I'm using an SQLite database with peewee
on multiple machines, and I'm encountering various OperationalError
, DataBaseError
. It's obviously a problem of multithreading, but I'm not at all an expert with this nor with SQL. Here's my setup and what I've tried.
Settings
I'm using peewee
to log machine learning experiments. Basically, I have multiple nodes (like, different computers) which run a python file, and all write to the same base.db
file in a shared location. On top of that, I need a single read access from my laptop, to see what's going on. There are at most ~50 different nodes which instantiate the database and write things on it.
What I've tried
At first, I used the SQLite object:
db = pw.SqliteDatabase(None)
# ... Define tables Experiment and Epoch
def init_db(file_name: str):
db.init(file_name)
db.create_tables([Experiment, Epoch], safe=True)
db.close()
def train():
xp = Experiment.create(...)
# Do stuff
with db.atomic():
Epoch.bulk_create(...)
xp.save()
This worked fine, but I sometimes had jobs which crashed because of the database being locked.
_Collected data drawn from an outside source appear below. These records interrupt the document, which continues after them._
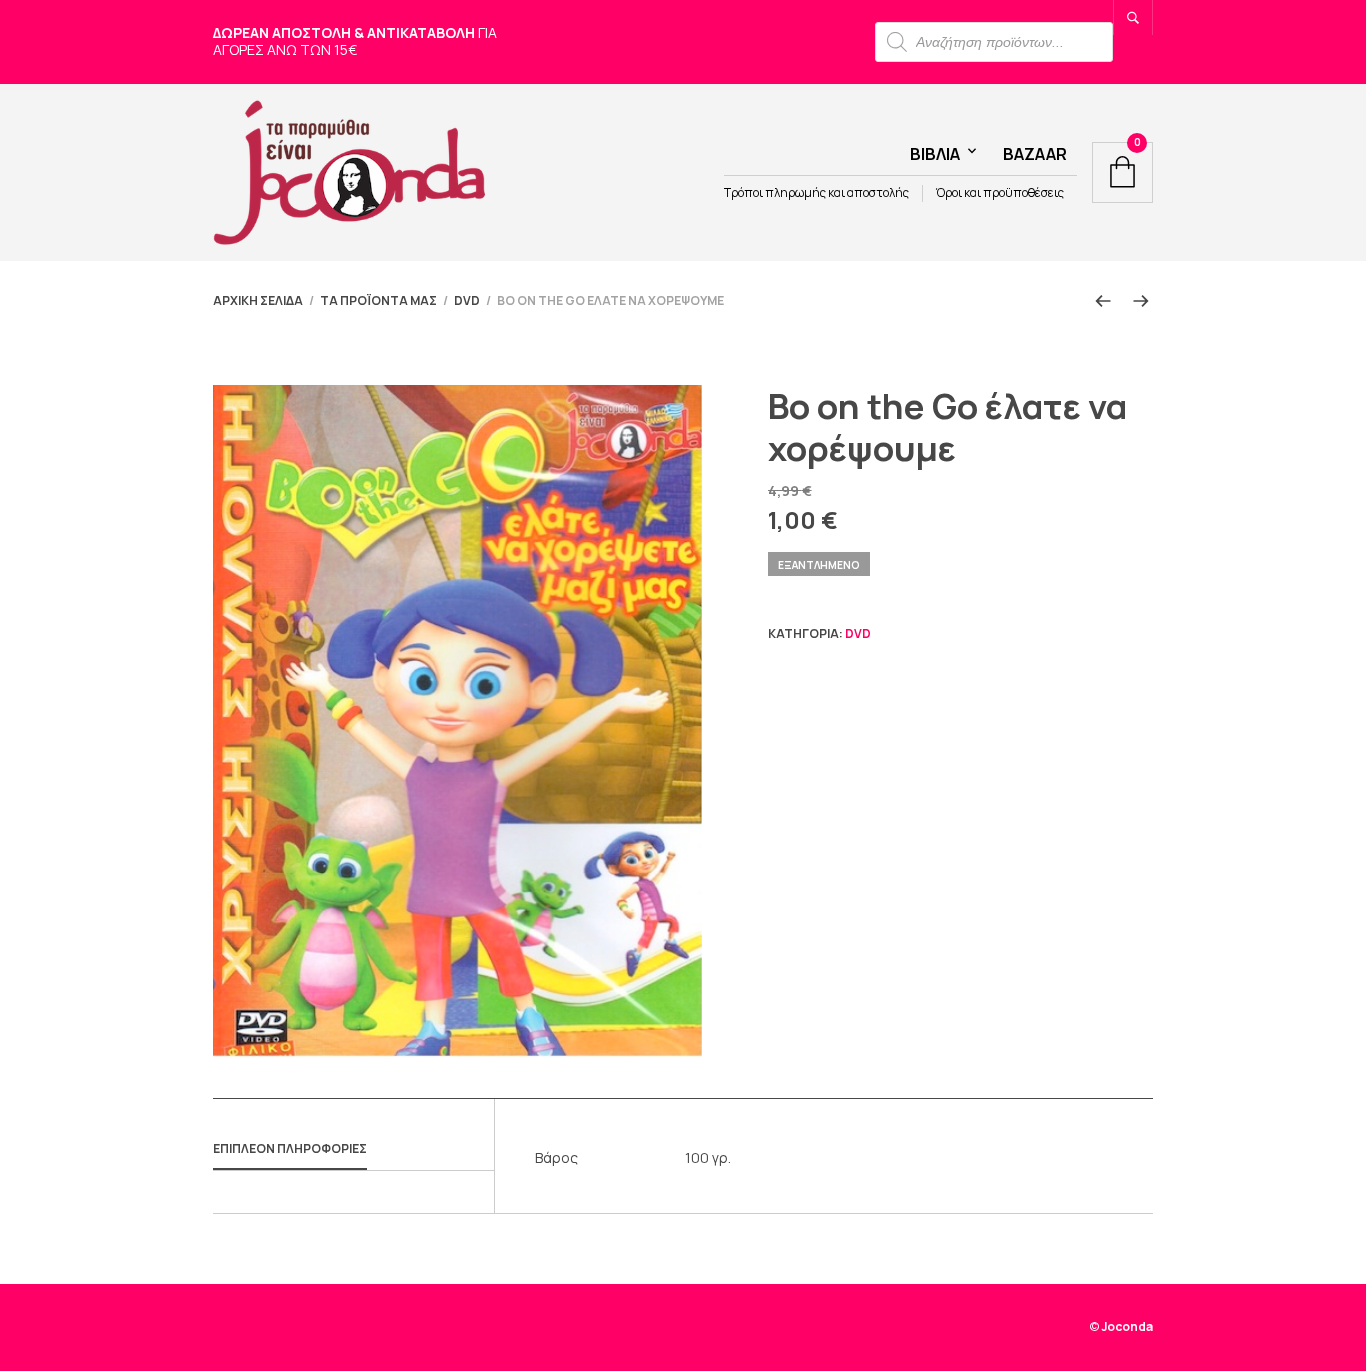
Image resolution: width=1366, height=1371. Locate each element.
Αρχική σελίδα (258, 300)
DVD (467, 300)
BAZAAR (1035, 154)
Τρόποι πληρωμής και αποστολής (816, 193)
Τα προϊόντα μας (378, 300)
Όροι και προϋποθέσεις (1000, 193)
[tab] (353, 1150)
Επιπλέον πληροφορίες (290, 1148)
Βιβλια (935, 154)
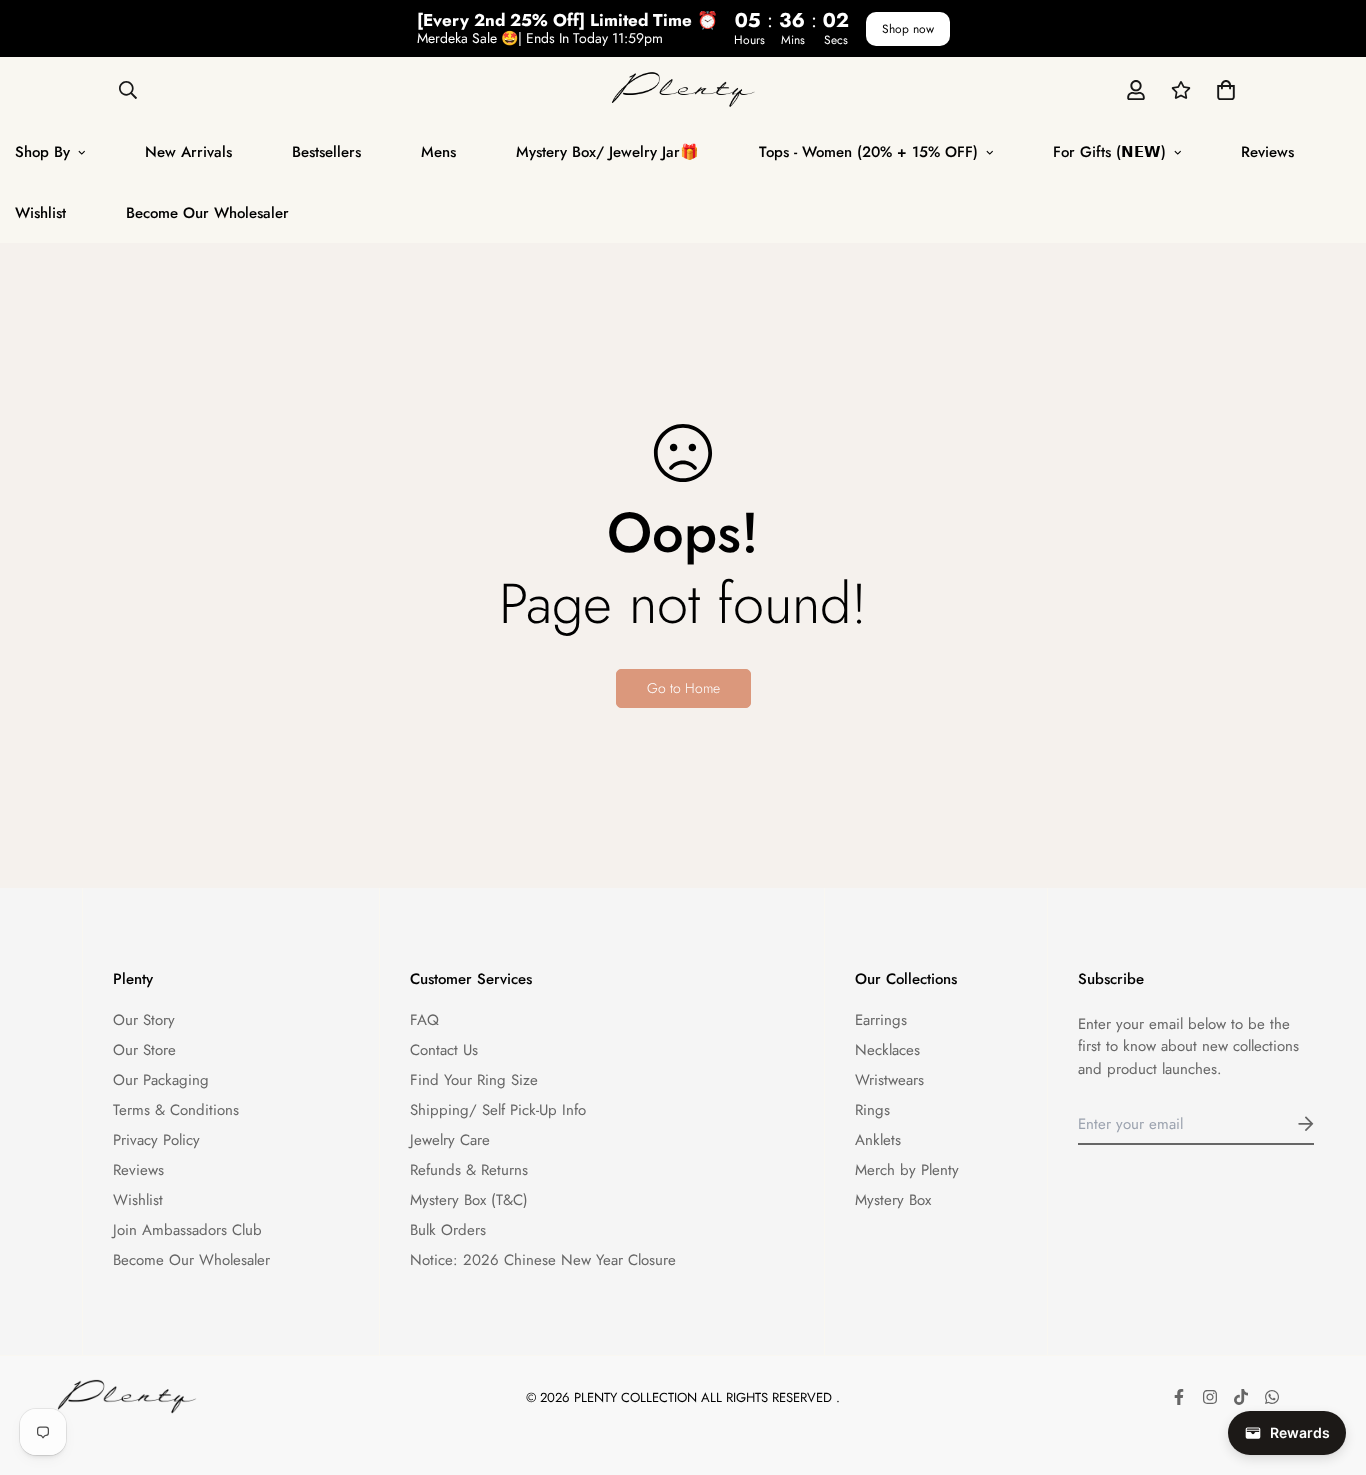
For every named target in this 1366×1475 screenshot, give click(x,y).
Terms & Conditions (176, 1110)
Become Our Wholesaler (207, 213)
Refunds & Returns (469, 1170)
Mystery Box (893, 1200)
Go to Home (683, 688)
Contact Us (444, 1050)
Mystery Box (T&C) (469, 1200)
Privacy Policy (156, 1140)
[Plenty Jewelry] (683, 89)
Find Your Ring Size (474, 1080)
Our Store (144, 1050)
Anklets (878, 1140)
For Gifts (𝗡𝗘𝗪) (1109, 152)
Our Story (144, 1020)
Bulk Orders (448, 1230)
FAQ (424, 1020)
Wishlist (138, 1200)
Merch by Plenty (907, 1170)
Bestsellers (326, 152)
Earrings (881, 1020)
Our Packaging (161, 1080)
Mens (438, 152)
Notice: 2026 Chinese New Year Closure (543, 1260)
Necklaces (887, 1050)
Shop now (908, 29)
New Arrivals (188, 152)
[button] (1222, 89)
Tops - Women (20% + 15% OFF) (868, 152)
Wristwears (889, 1080)
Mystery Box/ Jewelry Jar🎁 (607, 152)
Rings (872, 1110)
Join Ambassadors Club (187, 1230)
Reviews (1267, 152)
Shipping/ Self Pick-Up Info (498, 1110)
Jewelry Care (450, 1140)
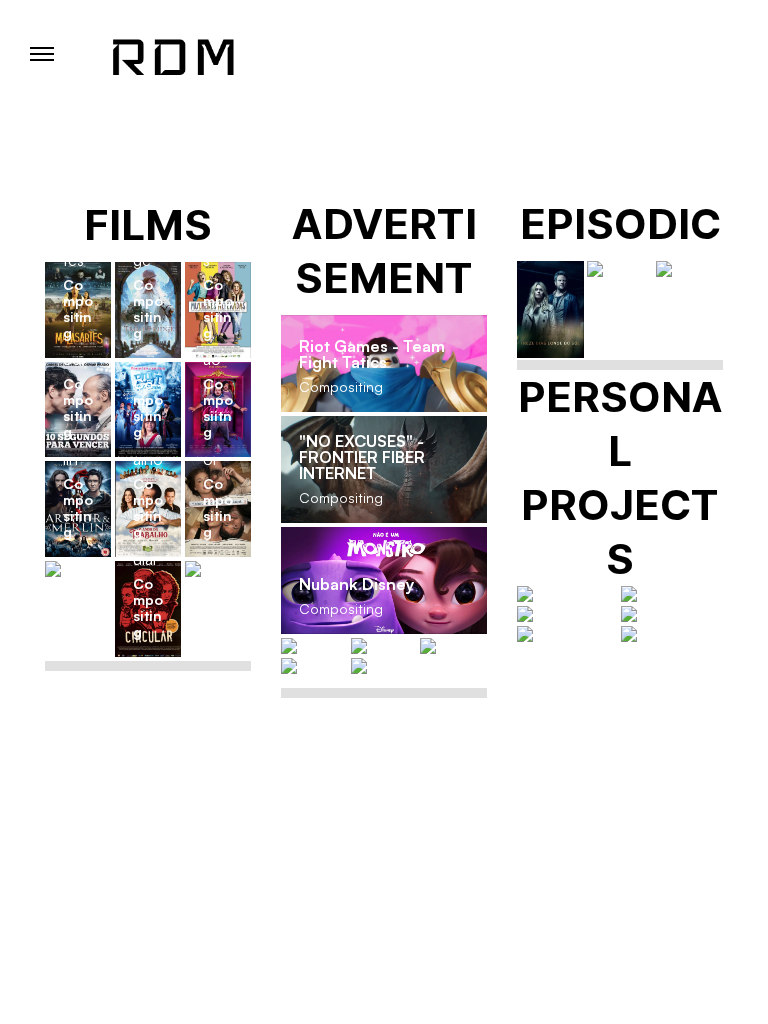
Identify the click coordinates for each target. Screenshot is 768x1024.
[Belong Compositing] (384, 666)
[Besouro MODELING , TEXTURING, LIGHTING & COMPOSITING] (568, 634)
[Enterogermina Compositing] (314, 666)
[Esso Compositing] (314, 646)
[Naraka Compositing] (384, 646)
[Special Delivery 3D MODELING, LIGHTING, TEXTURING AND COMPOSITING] (568, 594)
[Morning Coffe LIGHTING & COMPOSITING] (672, 614)
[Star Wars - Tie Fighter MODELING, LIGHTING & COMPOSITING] (672, 594)
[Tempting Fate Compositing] (218, 569)
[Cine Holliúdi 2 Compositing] (78, 569)
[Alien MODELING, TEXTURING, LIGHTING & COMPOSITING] (672, 634)
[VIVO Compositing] (453, 646)
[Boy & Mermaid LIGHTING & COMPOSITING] (568, 614)
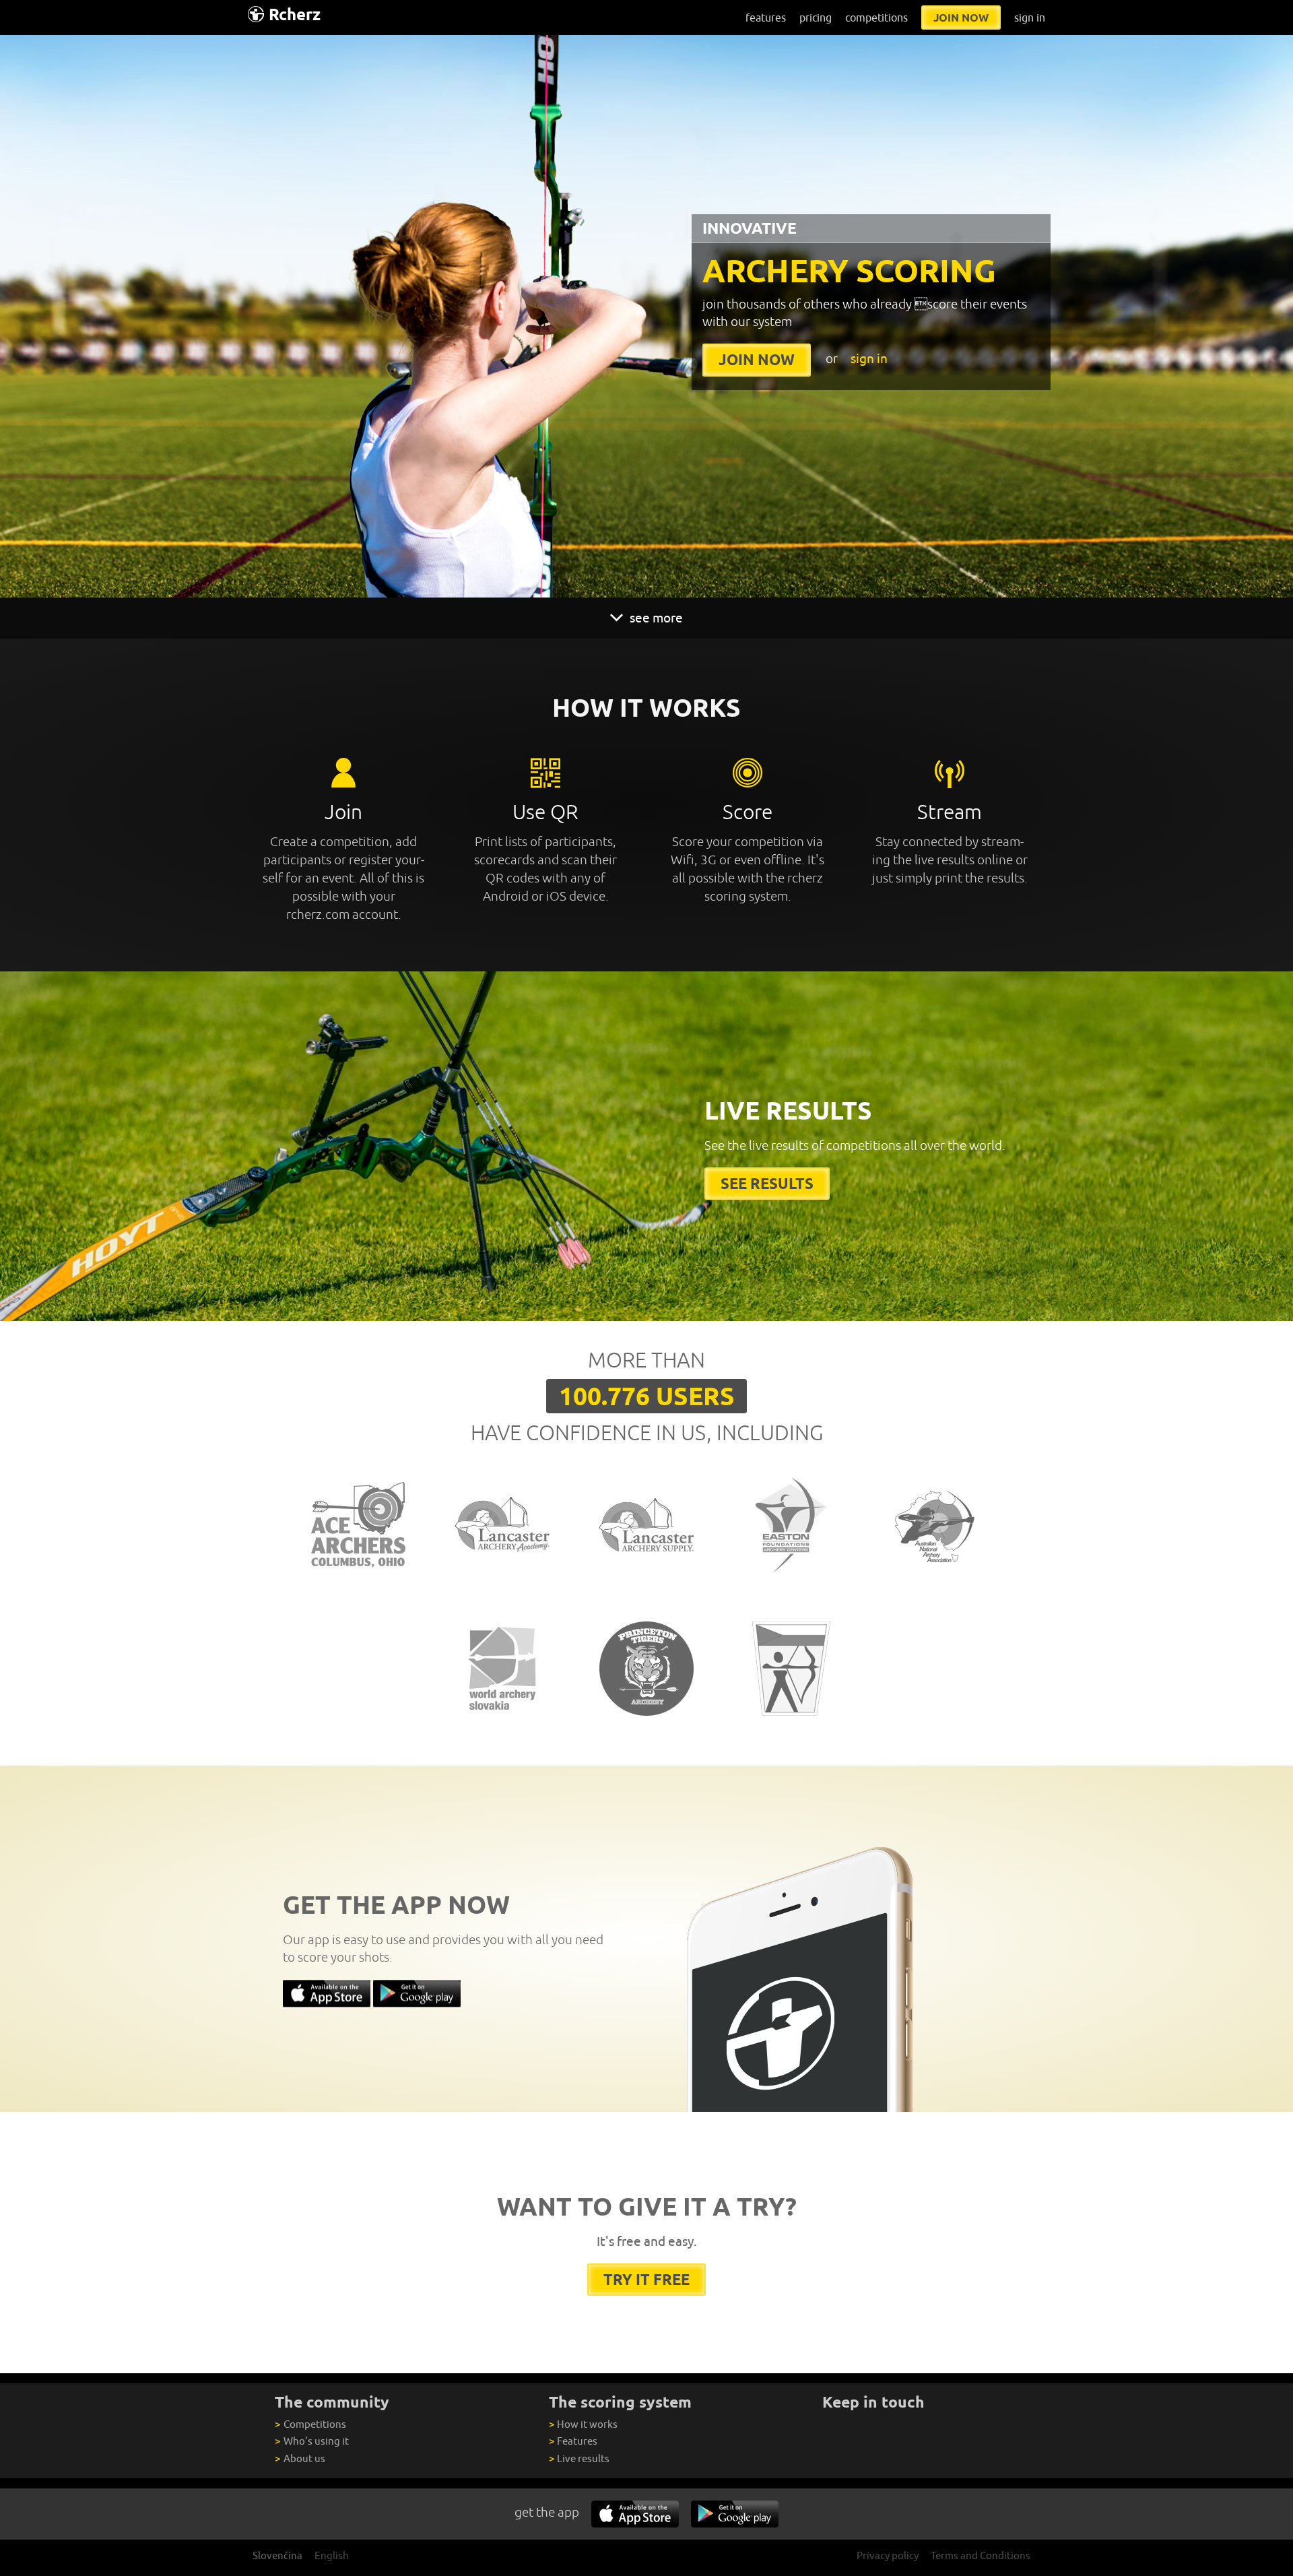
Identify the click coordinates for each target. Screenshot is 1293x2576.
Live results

Then, I learnt that SQLite only handled one write operation per connection, which caused the problem.
So I turned to SqliteQueueDatabase
as, according to the documentation, it's useful if "if you want simple read and write access to a SQLite database from multiple threads." I also added those keywords I found on other thread which were said to be useful.
The code then looked like this:
db = SqliteQueueDatabase(None, autostart=False, pragmas=[('journal_mode', 'wal')],
use_gevent=False,)
def init_db(file_name: str):
db.init(file_name)
db.start()
db.create_tables([Experiment, Epoch], safe=True)
db.connect()
and the same for saving stuff except for the db.atomic
part. However, not only do write queries seem to encounter errors, I practically no longer have access to the database for read: it is almost always busy.
My question
What is the right object to use in this case? I thought SqliteQueueDatabase
was the perfect fit. Are pooled
database a better fit? I'm also asking this question because I don't know if I have a good grasp on the threading part: the fact that multiple database
object are initialized from multiple machines is different from having a single object on a single machine with multiple threads (like this situation). Right? Is there a good way to handle things then?
Sorry if this question is already answered in another place, and thanks for any help! Happy to provide more code if needed of course.